• _Opdracht 1_
Geef uit het amendement over slachtofferrechten het gedeelte tussen "Nr. 12 AMENDEMENT" en "51f, tweede lid.", beide inbegrepen, letterlijk weer.
• _Opdracht 2_
Ga verder met het amendement over slachtofferrechten, te beginnen na de laatste zin die er staat.

━━ Te beoordelen tekst ━━

34 236 Implementatie van richtlijn 2012/29/EU van het Europees parlement en de Raad van 25 oktober 2012 tot vaststelling van minimumnormen voor de rechten, de ondersteuning en de bescherming van slachtoffers van strafbare feiten, en ter vervanging van Kaderbesluit 2001/220/JBZ (PbEU 2012, L 315)

Nr. 12 AMENDEMENT VAN HET LID VAN TOORENBURG

Ontvangen 15 maart 2016

De ondergetekende stelt het volgende amendement voor:

Aan artikel I wordt na onderdeel N een onderdeel toegevoegd, luidende:

O

Aan artikel 440, tweede lid, wordt na onderdeel b een volzin toegevoegd, luidende: Indien de Hoge Raad de zaak terugwijst of verwijst, zijn artikel 51ac, eerste lid, onder g, en artikel 51ca, eerste en tweede lid, van toepassing op het slachtoffer en op de benadeelde partij, bedoeld in artikel 51f, tweede lid.

Toelichting

De Afdeling advisering van de Raad van State heeft in haar advies opgemerkt dat geen regeling is opgenomen met betrekking tot het informeren van het slachtoffer wanneer de zaak in cassatie is.

━━━
━━ Te beoordelen gegevens ━━

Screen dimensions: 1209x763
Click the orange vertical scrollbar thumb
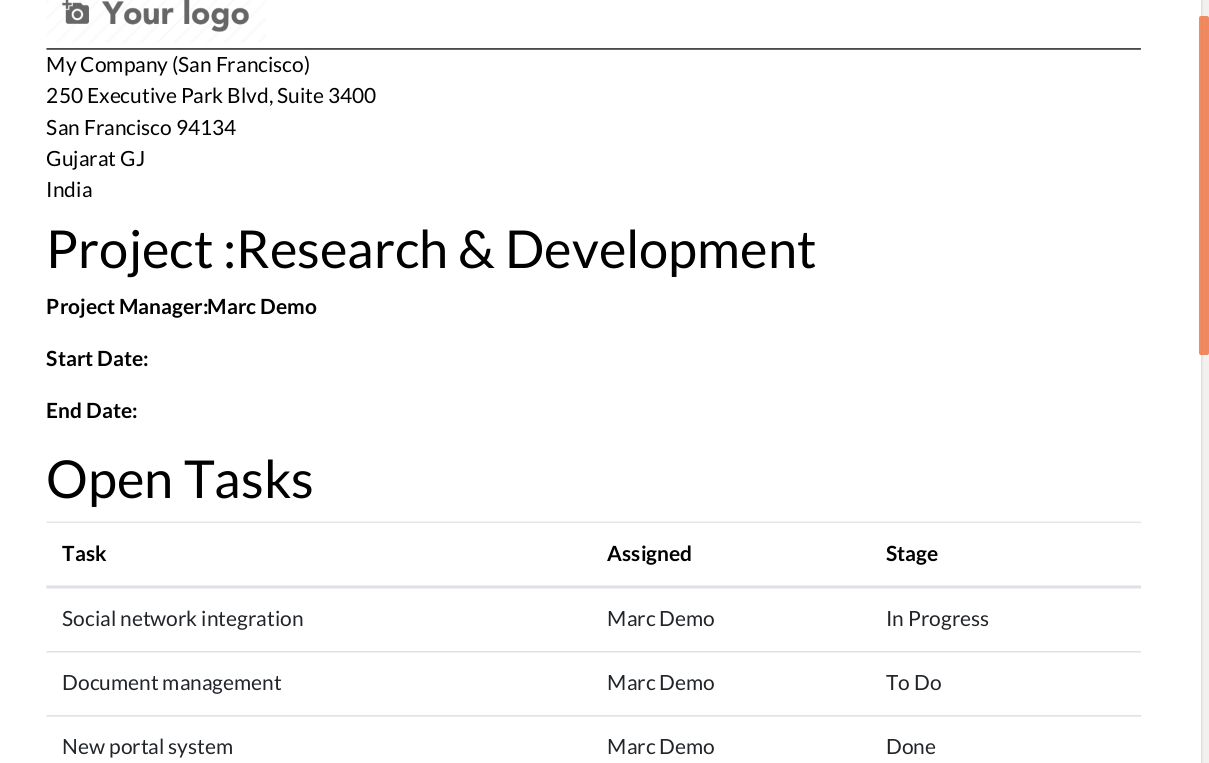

━━━
━━ Te beoordelen gegevens ━━

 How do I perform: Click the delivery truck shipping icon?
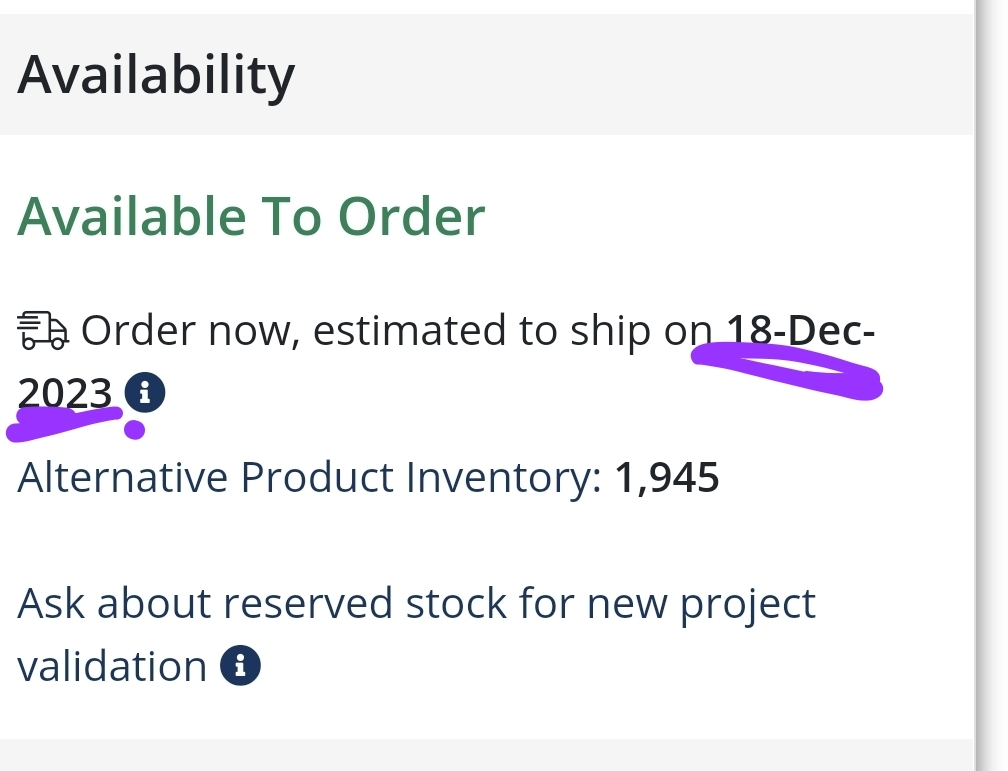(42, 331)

━━━

• _Antwoordruimte 1_
Nr. 12 AMENDEMENT VAN HET LID VAN TOORENBURG

Ontvangen 15 maart 2016

De ondergetekende stelt het volgende amendement voor:

Aan artikel I wordt na onderdeel N een onderdeel toegevoegd, luidende:

O

Aan artikel 440, tweede lid, wordt na onderdeel b een volzin toegevoegd, luidende: Indien de Hoge Raad de zaak terugwijst of verwijst, zijn artikel 51ac, eerste lid, onder g, en artikel 51ca, eerste en tweede lid, van toepassing op het slachtoffer en op de benadeelde partij, bedoeld in artikel 51f, tweede lid.

• _Antwoordruimte 2_
De regering heeft haar motivatie hiertoe uitgebreid toegelicht in het nader rapport en de nota naar aanleiding van het verslag.

De indiener begrijpt de overwegingen van de regering met betrekking tot de reikwijdte van de richtlijn en twijfels omtrent het effect van het standaard informeren dat een zitting staat gepland bij de Hoge Raad.

De indiener meent echter dat wanneer de Hoge Raad tot de conclusie komt dat de feiten opnieuw moeten worden beoordeeld het slachtoffer over deze beslissing geïnformeerd dient te worden door de instantie die hiertoe besloten heeft, juist gelet op de betrokkenheid van het slachtoffer bij deze feiten.

De Hoge Raad dient dan ook het slachtoffer op de hoogte te stellen van de einduitspraak indien hij de zaak terugwijst of de zaak verwijst.